The Finnish teacher-training program is no joke. Admission into a Finnish teacher-training college is about as impressive as getting into medical school in the United States. One Finnish teachers union advertised that their teachers were among the most educated in the nation. The same could hardly be said for Elementary Ed majors here in the United States, where the programs are not rigorous, the applicants are below-average in SAT and ACT scores, and the training they receive is usually impractical and inefficient.

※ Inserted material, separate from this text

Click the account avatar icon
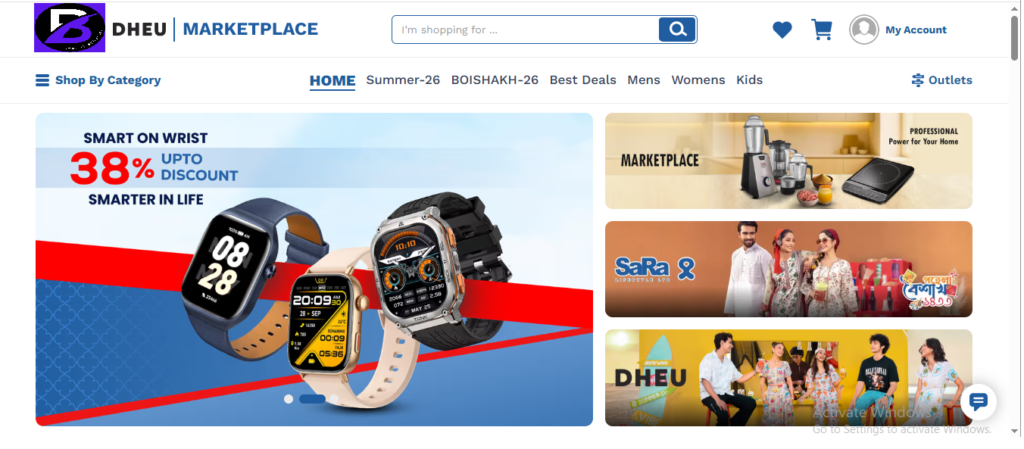This screenshot has width=1024, height=449. (x=864, y=29)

For a while, Finland had its own version of No Child Left Behind and a uniform, compulsory curriculum approved by the centralized government. There were standards that teachers had to meet, and regular classroom inspections from the government employers. Then, in the 1980s and 90s, Finland overhauled their educational system, particularly the ways they prepared teachers. They shut down subpar institutions and established high quality, rigorous training centers affiliated with top universities. More talented, dedicated teachers emerged from these programs, which removed the need for stifling regulation. In fact, the stifling regulation needed to be removed so the teachers could actually teach.

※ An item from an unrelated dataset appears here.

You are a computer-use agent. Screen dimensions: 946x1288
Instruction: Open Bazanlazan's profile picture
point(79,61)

The few attempts to raise requirement levels for teacher training programs in the United States have met with serious resistance and criticism of elitism. But why? In the United States, teacher supply exceeds teacher demand by almost two and a half to one. In other words, there are two to three teachers vying for every teaching position available.
Figures were even more lopsided in Rhode Island, where such reforms were seriously attempted. The state’s teacher-training colleges graduated 1,000 teachers when only 200 positions were available.
All ten of the Finnish teachers at the school where the American exchange student enrolled graduated in the top third of their high school class. In America, only one in five teachers graduated with a similar class ranking.